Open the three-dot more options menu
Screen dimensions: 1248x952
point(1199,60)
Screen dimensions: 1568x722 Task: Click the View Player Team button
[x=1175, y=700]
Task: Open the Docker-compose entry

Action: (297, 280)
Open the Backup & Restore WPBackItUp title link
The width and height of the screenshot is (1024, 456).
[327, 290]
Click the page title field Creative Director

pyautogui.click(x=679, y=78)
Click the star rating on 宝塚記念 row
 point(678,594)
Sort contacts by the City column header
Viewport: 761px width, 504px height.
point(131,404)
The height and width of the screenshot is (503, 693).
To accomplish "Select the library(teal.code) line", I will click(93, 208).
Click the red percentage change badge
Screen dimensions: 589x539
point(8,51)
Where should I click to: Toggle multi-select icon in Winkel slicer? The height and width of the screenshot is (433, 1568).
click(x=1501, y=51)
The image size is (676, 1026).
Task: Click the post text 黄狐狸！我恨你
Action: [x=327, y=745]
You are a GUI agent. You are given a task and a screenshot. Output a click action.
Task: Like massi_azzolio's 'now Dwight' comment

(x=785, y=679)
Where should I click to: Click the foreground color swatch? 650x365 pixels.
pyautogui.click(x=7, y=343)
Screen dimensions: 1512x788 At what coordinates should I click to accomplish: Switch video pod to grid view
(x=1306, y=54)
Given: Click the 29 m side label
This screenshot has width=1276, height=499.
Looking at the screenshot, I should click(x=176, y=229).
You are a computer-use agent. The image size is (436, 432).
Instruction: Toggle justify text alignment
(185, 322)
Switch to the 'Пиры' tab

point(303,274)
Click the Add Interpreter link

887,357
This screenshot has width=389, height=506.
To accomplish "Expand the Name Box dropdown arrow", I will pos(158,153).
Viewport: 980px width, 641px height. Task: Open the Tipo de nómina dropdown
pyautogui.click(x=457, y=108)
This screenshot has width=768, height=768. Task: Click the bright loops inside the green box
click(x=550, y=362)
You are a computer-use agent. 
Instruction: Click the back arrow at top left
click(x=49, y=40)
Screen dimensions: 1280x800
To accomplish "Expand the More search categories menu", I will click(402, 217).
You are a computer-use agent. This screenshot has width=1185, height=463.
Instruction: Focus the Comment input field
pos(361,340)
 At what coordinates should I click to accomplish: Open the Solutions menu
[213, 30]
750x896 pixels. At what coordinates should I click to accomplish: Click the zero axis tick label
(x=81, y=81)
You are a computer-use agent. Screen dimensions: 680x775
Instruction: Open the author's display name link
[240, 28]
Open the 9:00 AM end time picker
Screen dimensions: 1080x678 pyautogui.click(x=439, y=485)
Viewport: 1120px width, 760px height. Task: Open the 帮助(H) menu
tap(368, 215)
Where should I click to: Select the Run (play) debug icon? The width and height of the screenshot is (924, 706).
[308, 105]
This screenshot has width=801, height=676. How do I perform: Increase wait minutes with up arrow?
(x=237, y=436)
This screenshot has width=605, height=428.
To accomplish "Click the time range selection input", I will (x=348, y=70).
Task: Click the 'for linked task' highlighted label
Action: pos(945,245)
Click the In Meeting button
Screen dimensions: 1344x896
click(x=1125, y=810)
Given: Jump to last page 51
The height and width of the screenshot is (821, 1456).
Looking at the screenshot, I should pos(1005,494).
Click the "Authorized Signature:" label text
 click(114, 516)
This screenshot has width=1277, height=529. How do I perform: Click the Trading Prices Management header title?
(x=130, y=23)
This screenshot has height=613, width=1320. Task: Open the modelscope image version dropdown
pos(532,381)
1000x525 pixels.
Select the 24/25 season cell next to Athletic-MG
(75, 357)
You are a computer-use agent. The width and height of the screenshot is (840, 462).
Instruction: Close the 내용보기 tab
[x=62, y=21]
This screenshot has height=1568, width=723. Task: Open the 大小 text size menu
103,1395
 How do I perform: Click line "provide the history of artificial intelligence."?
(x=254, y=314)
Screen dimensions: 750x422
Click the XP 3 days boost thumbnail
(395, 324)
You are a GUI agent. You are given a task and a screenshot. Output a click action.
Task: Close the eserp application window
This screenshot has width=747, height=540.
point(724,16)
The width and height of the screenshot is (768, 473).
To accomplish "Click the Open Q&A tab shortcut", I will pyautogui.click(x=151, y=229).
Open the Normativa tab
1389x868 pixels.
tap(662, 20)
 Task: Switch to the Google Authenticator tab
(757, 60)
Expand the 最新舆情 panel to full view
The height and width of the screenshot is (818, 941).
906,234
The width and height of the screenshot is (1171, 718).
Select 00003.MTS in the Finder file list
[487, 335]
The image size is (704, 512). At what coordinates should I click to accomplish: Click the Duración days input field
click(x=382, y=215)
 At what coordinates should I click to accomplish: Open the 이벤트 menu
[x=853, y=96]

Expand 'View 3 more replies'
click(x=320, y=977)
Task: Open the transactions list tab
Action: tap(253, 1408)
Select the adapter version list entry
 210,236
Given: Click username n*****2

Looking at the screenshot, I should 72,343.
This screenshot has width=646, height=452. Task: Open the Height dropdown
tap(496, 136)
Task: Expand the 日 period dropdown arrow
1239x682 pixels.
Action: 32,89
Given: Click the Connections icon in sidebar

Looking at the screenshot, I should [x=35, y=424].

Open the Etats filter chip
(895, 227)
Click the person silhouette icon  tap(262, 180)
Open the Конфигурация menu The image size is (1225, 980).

→ **What the task asks**
Every line of the data above that includes "computer" should be listed.

→ **Response area**
You are a computer-use agent. The image size is (436, 432).
You are a computer-use agent. 
You are a computer-use agent. This screenshot has width=1185, height=463.
You are a computer-use agent. Screen dimensions: 680x775
You are a computer-use agent. The width and height of the screenshot is (840, 462).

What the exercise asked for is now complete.